Work instruction:
Please take the lines from the one holding "Corporate Partnerships (540, 2370)" through the one holding "VOA Learning English (212, 2482)" in the data below and copy them exactly.

Data for analysis:
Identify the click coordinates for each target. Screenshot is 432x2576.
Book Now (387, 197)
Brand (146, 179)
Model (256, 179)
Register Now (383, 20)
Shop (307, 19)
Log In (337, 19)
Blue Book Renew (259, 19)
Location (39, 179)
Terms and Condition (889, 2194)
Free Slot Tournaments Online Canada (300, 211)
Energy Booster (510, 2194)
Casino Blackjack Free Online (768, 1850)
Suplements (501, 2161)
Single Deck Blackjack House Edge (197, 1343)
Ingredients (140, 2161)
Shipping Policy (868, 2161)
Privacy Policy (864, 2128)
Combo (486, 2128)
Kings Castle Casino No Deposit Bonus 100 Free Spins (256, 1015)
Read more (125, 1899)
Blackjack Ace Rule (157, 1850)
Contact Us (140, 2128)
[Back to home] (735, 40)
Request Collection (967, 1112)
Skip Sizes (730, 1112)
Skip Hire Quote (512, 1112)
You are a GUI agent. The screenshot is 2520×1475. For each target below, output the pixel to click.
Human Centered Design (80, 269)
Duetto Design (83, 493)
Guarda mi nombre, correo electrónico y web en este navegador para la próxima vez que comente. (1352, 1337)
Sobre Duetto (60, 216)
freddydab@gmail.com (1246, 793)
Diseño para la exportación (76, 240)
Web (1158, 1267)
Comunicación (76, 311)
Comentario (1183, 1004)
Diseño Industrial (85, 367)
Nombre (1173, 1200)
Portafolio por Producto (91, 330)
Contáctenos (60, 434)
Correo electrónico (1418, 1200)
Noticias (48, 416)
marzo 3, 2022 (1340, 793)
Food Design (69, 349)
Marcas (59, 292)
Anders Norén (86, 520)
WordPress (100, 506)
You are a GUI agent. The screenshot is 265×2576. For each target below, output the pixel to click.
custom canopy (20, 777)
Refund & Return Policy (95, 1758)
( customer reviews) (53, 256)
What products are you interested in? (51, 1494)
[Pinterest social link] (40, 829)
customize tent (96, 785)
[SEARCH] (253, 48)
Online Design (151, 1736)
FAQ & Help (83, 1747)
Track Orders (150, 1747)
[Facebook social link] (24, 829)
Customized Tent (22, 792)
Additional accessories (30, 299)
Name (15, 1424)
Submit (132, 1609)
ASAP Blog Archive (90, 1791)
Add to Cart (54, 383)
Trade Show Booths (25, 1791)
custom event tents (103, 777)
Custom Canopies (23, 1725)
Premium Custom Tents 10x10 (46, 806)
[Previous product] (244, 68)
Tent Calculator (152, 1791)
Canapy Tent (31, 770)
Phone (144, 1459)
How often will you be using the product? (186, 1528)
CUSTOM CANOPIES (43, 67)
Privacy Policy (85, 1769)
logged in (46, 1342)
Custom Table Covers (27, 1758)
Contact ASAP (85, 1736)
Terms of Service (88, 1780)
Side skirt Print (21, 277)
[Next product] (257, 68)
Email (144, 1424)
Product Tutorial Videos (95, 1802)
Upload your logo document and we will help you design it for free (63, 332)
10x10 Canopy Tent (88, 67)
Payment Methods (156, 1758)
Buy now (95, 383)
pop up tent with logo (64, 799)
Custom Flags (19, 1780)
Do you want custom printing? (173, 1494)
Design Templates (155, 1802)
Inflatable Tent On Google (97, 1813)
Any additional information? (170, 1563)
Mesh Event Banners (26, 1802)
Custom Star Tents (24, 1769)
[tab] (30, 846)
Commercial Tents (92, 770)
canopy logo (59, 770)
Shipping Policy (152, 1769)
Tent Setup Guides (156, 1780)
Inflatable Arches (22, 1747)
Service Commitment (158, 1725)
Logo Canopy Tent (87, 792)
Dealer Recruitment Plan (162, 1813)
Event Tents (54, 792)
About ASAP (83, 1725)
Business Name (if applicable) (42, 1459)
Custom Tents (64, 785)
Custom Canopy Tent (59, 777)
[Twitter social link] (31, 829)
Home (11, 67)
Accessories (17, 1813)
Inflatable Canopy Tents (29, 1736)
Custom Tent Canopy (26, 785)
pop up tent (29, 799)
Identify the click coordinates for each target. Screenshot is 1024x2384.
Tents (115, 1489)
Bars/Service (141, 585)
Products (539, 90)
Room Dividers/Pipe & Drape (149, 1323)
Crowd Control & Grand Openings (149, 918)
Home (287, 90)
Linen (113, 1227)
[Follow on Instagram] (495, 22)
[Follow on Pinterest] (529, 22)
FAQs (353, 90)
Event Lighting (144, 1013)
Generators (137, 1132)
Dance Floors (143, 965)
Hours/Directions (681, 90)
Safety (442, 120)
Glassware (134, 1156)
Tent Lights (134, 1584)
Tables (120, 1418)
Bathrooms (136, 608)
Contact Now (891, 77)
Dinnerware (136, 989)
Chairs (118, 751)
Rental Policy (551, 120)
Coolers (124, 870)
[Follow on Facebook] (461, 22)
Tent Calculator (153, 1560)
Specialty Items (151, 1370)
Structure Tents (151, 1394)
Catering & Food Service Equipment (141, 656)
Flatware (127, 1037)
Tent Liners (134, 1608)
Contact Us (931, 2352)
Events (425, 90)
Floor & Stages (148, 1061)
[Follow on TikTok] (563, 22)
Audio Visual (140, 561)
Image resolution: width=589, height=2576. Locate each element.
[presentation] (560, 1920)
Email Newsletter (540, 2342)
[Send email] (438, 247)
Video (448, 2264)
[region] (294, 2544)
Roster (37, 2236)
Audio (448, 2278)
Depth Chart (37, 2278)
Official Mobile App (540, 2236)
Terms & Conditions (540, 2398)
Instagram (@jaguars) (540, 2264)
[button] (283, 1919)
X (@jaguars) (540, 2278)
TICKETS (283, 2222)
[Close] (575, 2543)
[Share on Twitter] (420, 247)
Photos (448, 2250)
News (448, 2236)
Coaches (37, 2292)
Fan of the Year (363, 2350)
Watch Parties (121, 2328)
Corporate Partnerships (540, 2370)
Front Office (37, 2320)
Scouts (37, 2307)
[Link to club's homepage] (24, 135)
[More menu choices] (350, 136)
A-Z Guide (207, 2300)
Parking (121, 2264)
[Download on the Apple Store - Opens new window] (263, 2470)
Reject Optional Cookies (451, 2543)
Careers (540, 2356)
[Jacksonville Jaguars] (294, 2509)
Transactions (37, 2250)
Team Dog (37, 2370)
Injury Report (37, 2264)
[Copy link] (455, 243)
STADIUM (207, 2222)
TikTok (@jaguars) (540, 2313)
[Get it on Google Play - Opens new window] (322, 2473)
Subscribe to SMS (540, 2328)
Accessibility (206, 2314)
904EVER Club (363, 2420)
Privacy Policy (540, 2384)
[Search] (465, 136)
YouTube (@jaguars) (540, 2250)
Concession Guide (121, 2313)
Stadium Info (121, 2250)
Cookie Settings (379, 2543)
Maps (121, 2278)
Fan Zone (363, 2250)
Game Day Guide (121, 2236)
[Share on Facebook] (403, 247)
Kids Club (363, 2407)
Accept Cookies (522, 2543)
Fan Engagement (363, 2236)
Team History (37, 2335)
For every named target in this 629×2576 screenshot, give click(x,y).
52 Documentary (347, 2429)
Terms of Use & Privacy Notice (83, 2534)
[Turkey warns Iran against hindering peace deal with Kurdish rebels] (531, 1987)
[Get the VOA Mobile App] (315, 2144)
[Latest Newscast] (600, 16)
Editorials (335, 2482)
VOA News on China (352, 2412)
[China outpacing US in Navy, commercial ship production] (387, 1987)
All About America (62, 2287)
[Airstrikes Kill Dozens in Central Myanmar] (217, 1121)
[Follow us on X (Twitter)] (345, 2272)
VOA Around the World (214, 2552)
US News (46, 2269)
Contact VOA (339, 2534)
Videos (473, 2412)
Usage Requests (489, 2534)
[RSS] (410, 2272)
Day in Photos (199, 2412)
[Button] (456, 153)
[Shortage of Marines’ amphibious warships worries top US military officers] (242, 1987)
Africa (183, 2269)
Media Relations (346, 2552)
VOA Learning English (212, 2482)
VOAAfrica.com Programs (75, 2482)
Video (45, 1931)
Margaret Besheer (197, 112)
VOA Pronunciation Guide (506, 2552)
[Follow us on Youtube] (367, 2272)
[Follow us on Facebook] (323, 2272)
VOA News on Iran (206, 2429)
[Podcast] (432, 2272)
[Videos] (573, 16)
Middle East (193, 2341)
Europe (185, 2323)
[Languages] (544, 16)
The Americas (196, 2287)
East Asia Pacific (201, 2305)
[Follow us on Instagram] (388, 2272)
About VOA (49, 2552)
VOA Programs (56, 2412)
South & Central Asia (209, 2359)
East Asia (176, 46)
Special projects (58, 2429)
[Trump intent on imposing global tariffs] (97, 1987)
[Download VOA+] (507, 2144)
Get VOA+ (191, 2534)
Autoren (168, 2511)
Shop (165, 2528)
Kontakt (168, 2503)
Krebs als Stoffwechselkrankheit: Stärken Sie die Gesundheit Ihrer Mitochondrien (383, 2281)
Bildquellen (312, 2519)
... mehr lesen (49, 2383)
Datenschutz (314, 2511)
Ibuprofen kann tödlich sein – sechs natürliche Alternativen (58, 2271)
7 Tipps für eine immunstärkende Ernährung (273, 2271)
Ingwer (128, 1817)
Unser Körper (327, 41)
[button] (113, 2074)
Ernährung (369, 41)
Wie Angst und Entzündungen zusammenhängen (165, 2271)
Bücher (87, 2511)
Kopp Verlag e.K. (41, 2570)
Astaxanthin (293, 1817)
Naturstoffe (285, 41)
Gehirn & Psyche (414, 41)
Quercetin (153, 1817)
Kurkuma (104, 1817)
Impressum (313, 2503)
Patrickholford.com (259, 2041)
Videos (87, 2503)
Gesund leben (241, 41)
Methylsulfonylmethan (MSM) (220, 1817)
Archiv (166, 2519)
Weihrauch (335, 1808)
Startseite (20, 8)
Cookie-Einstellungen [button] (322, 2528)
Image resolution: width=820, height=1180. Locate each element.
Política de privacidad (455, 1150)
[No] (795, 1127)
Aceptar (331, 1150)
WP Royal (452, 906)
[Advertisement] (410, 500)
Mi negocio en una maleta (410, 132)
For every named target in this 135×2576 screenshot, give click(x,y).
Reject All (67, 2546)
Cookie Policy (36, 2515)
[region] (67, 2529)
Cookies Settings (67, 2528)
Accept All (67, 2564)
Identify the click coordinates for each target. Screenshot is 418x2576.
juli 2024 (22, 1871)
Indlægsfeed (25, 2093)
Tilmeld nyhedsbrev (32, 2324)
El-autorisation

Output for this exercise:
Corporate Partnerships (540, 2370)
Front Office (37, 2320)
Scouts (37, 2307)
[Link to club's homepage] (24, 135)
[More menu choices] (350, 136)
A-Z Guide (207, 2300)
Parking (121, 2264)
[Download on the Apple Store - Opens new window] (263, 2470)
Reject Optional Cookies (451, 2543)
Careers (540, 2356)
[Jacksonville Jaguars] (294, 2509)
Transactions (37, 2250)
Team Dog (37, 2370)
Injury Report (37, 2264)
[Copy link] (455, 243)
STADIUM (207, 2222)
TikTok (@jaguars) (540, 2313)
[Get it on Google Play - Opens new window] (322, 2473)
Subscribe to SMS (540, 2328)
Accessibility (206, 2314)
904EVER Club (363, 2420)
Privacy Policy (540, 2384)
[Search] (465, 136)
YouTube (@jaguars) (540, 2250)
Concession Guide (121, 2313)
Stadium Info (121, 2250)
Cookie Settings (379, 2543)
Maps (121, 2278)
Fan Zone (363, 2250)
Game Day Guide (121, 2236)
[Share on Facebook] (403, 247)
Kids Club (363, 2407)
Accept Cookies (522, 2543)
Fan Engagement (363, 2236)
Team History (37, 2335)
For every named target in this 629×2576 screenshot, give click(x,y).
52 Documentary (347, 2429)
Terms of Use & Privacy Notice (83, 2534)
[Turkey warns Iran against hindering peace deal with Kurdish rebels] (531, 1987)
[Get the VOA Mobile App] (315, 2144)
[Latest Newscast] (600, 16)
Editorials (335, 2482)
VOA News on China (352, 2412)
[China outpacing US in Navy, commercial ship production] (387, 1987)
All About America (62, 2287)
[Airstrikes Kill Dozens in Central Myanmar] (217, 1121)
[Follow us on X (Twitter)] (345, 2272)
VOA Around the World (214, 2552)
US News (46, 2269)
Contact VOA (339, 2534)
Videos (473, 2412)
Usage Requests (489, 2534)
[RSS] (410, 2272)
Day in Photos (199, 2412)
[Button] (456, 153)
[Shortage of Marines’ amphibious warships worries top US military officers] (242, 1987)
Africa (183, 2269)
Media Relations (346, 2552)
VOA Learning English (212, 2482)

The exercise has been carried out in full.